--- INFORMATION Enclosed Below ---

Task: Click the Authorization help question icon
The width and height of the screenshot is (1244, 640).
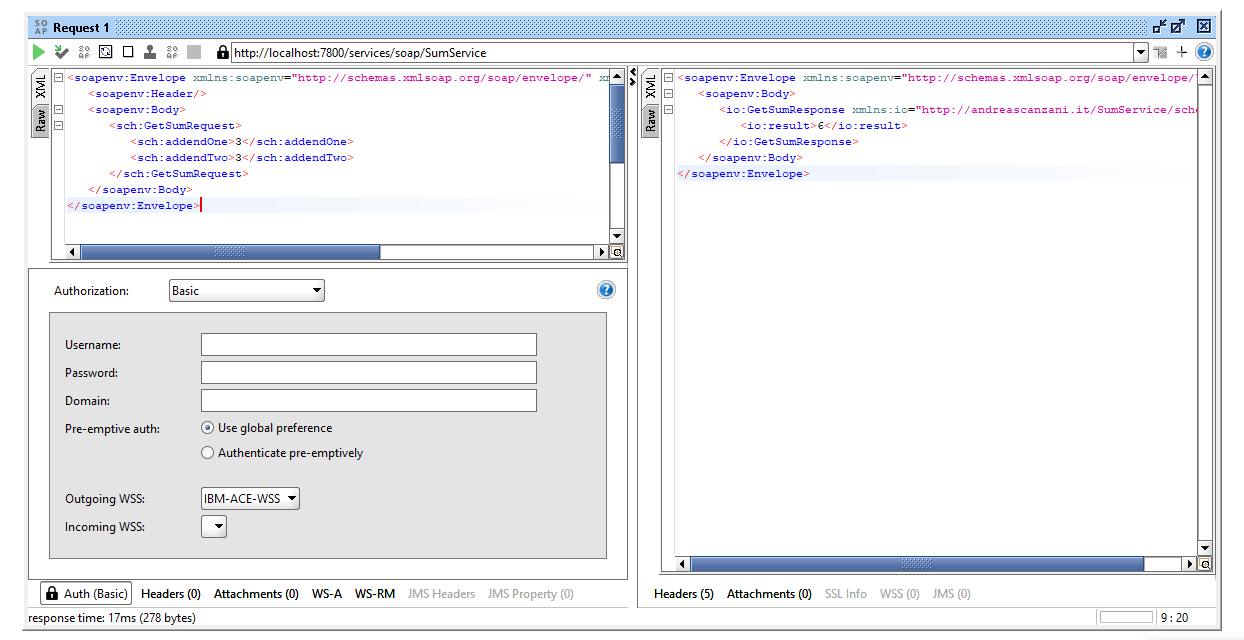Action: tap(606, 290)
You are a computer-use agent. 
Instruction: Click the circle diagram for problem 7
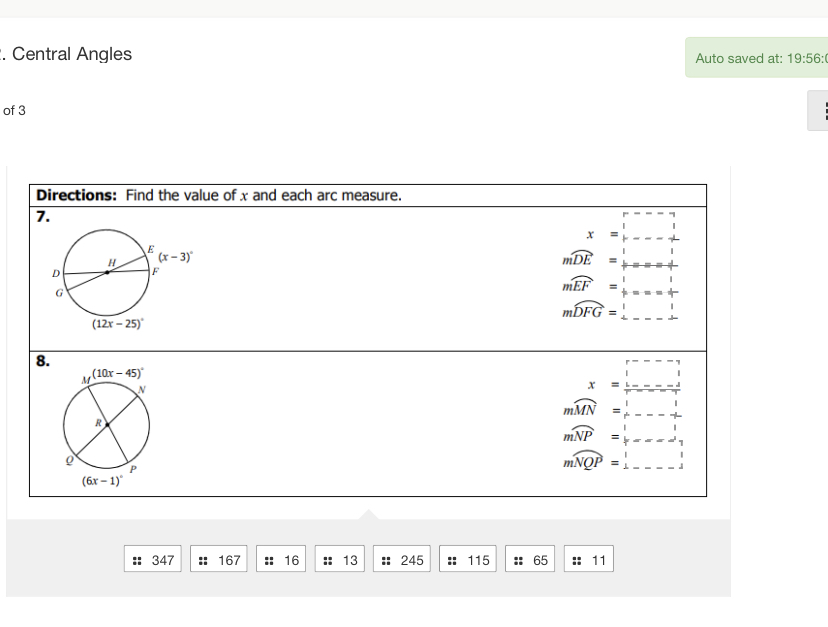click(107, 273)
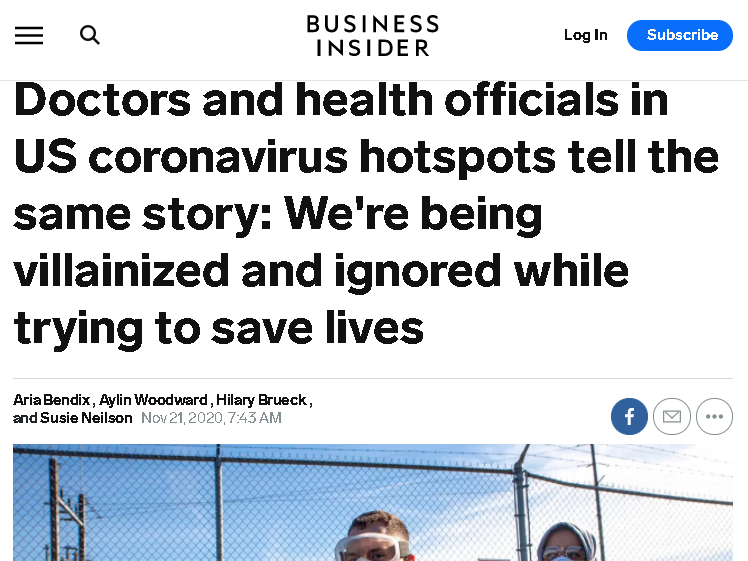Screen dimensions: 748x561
Task: Share the article via email icon
Action: [x=672, y=416]
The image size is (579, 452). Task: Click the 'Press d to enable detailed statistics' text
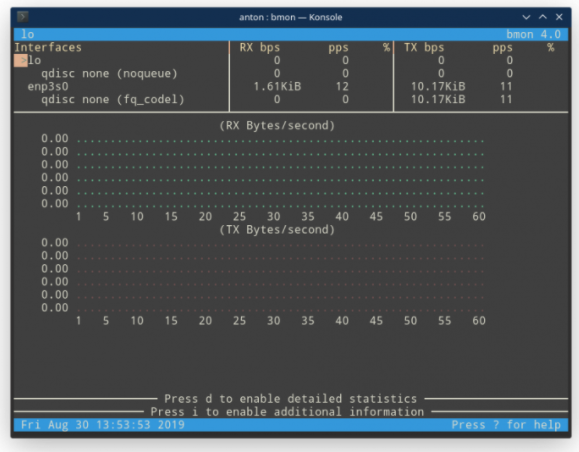(x=291, y=399)
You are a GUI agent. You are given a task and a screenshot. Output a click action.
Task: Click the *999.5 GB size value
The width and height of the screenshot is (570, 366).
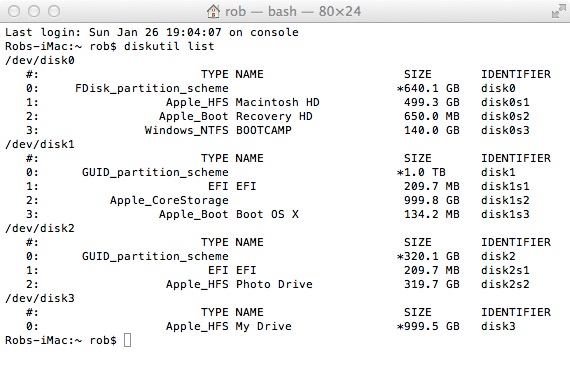click(428, 326)
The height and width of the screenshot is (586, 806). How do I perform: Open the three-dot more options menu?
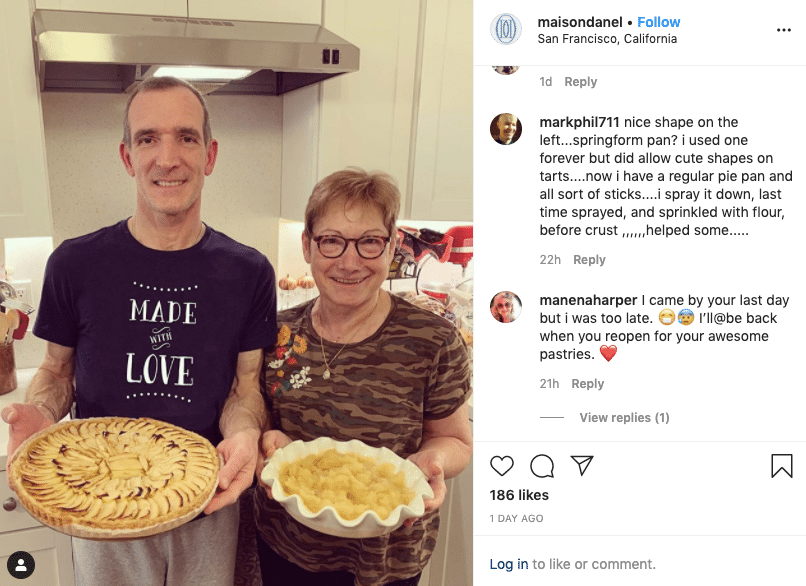click(783, 30)
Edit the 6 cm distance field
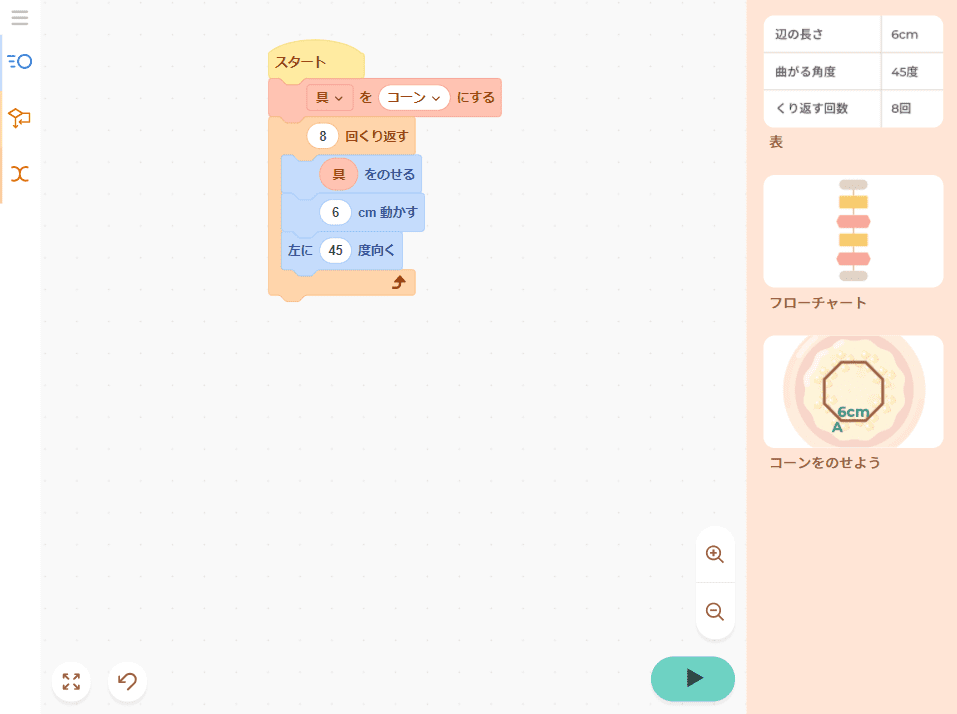Viewport: 957px width, 714px height. tap(335, 212)
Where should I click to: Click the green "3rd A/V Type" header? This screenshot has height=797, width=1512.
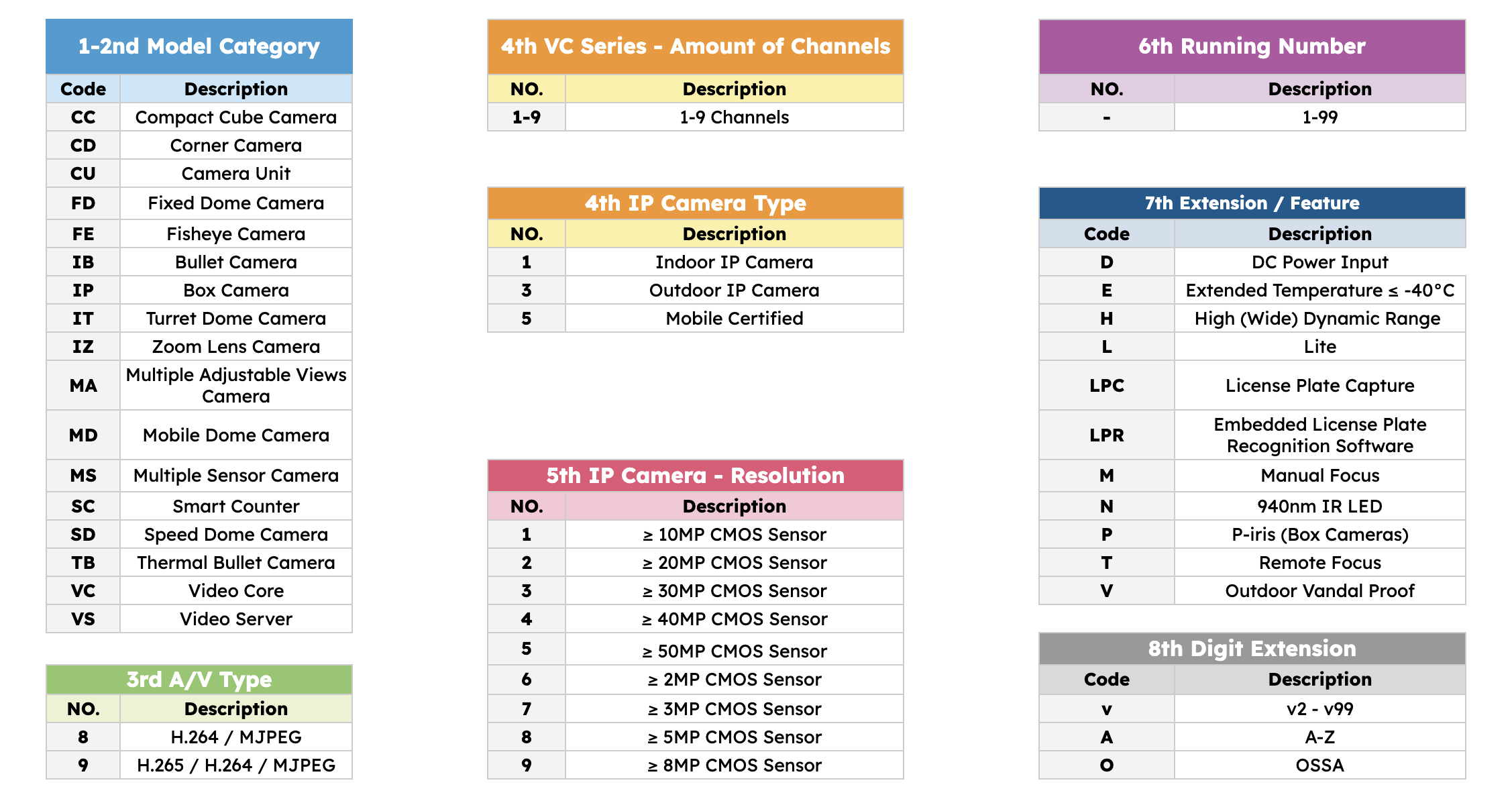point(199,680)
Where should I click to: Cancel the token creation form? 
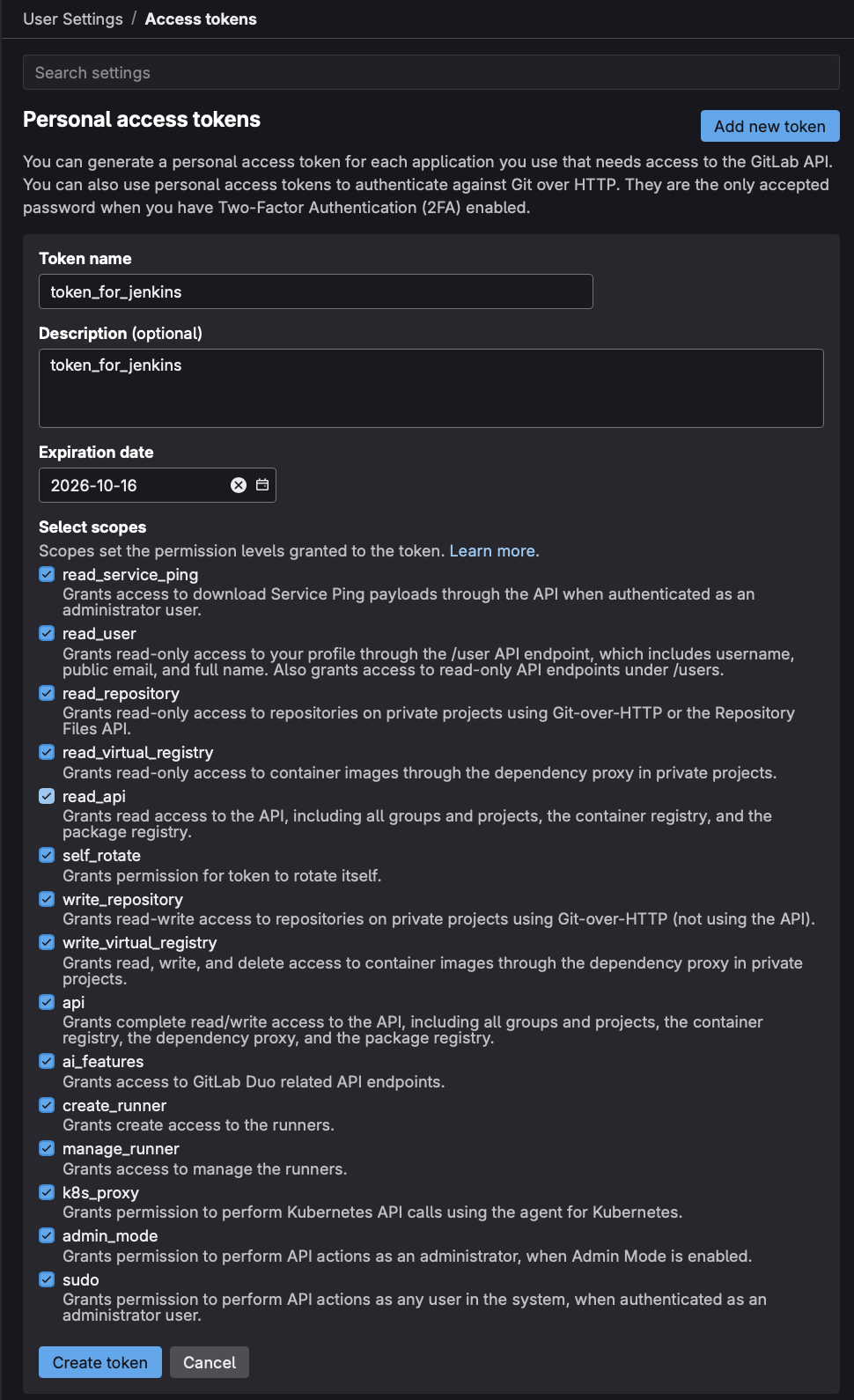pyautogui.click(x=210, y=1362)
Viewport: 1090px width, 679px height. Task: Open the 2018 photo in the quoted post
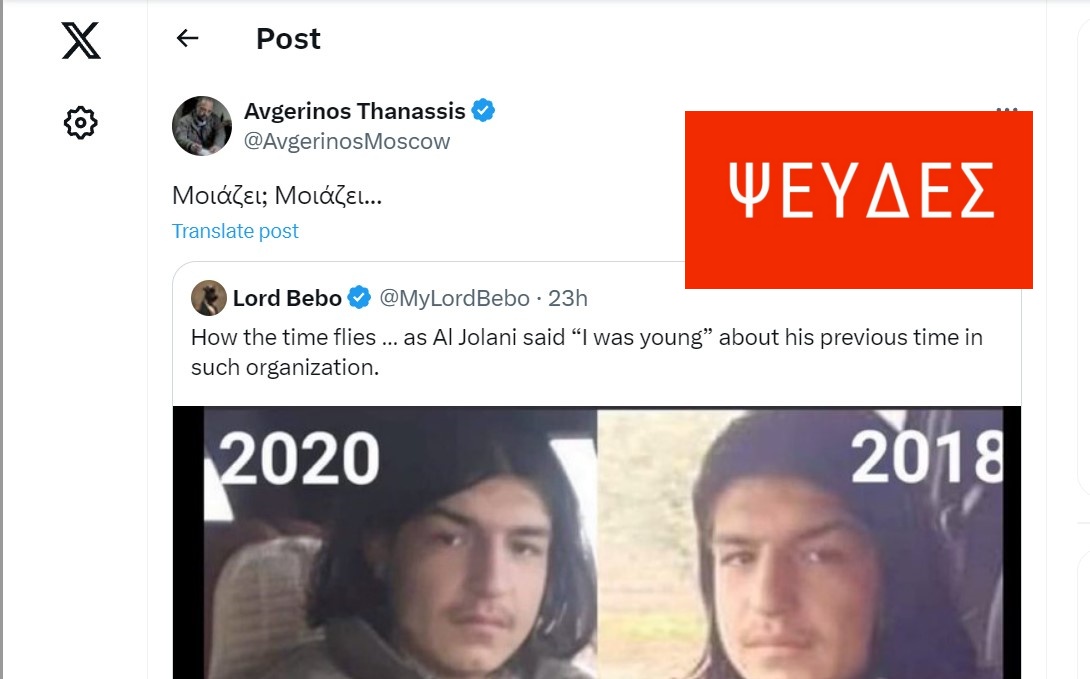click(799, 543)
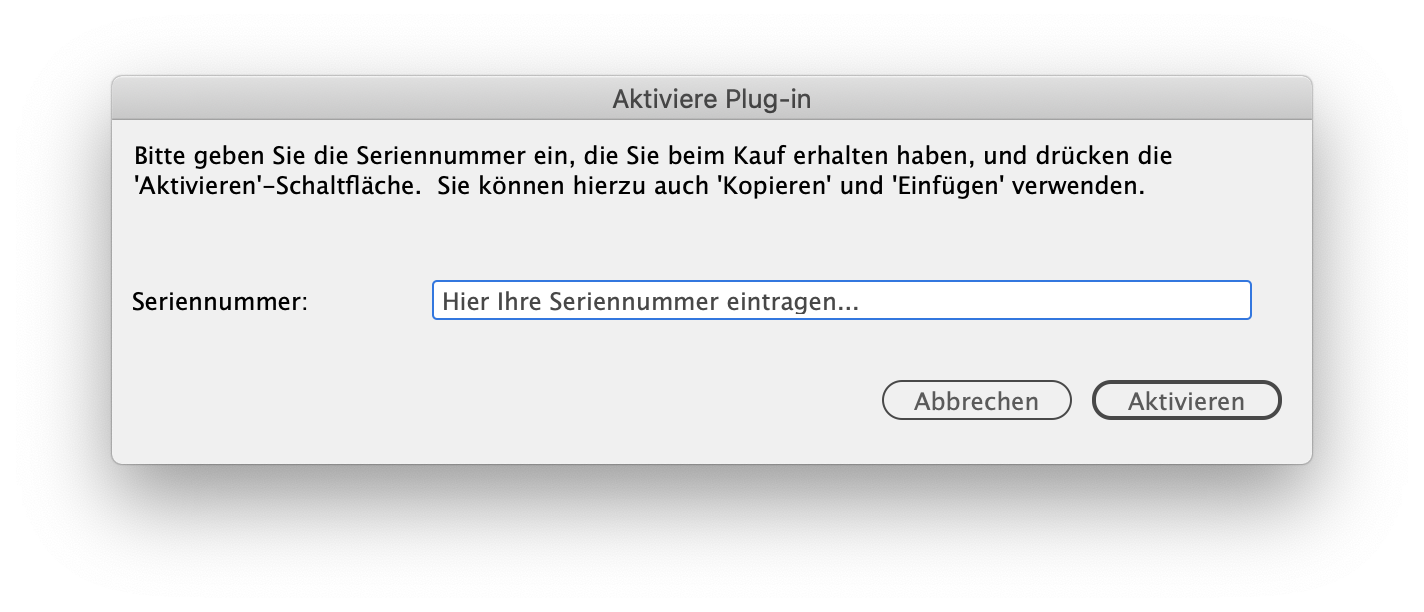This screenshot has height=612, width=1424.
Task: Click the Aktivieren button
Action: [x=1186, y=401]
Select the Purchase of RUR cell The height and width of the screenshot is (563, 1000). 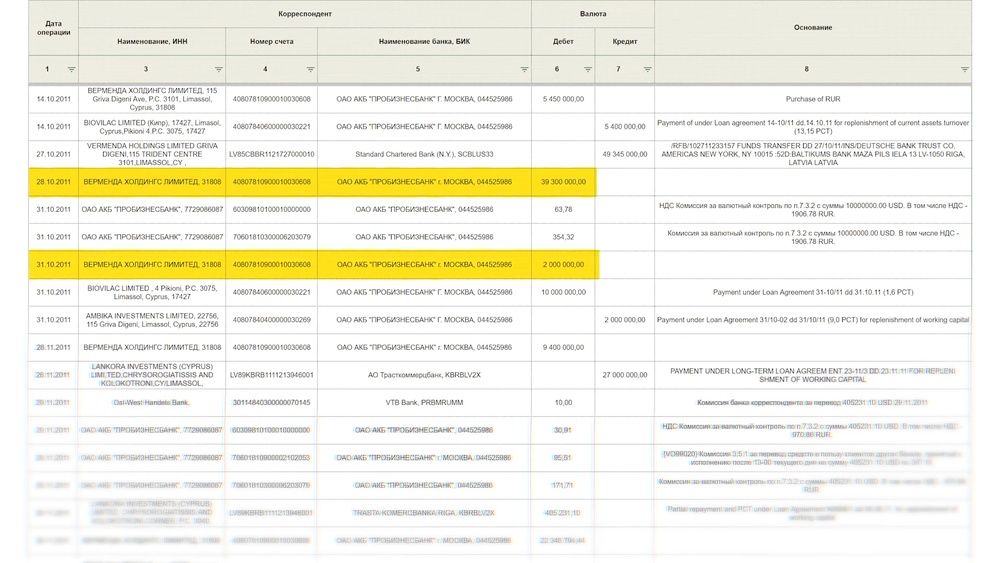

--- End of Enclosed INFORMATION ---

WHAT YOU ARE ASKED TO DO: Out of the entries, report each line that contains the word "agent".

ANSWER BOX:
You are a computer-use agent. 
You are a GUI agent. You are given a task and a screenshot. Output a click action.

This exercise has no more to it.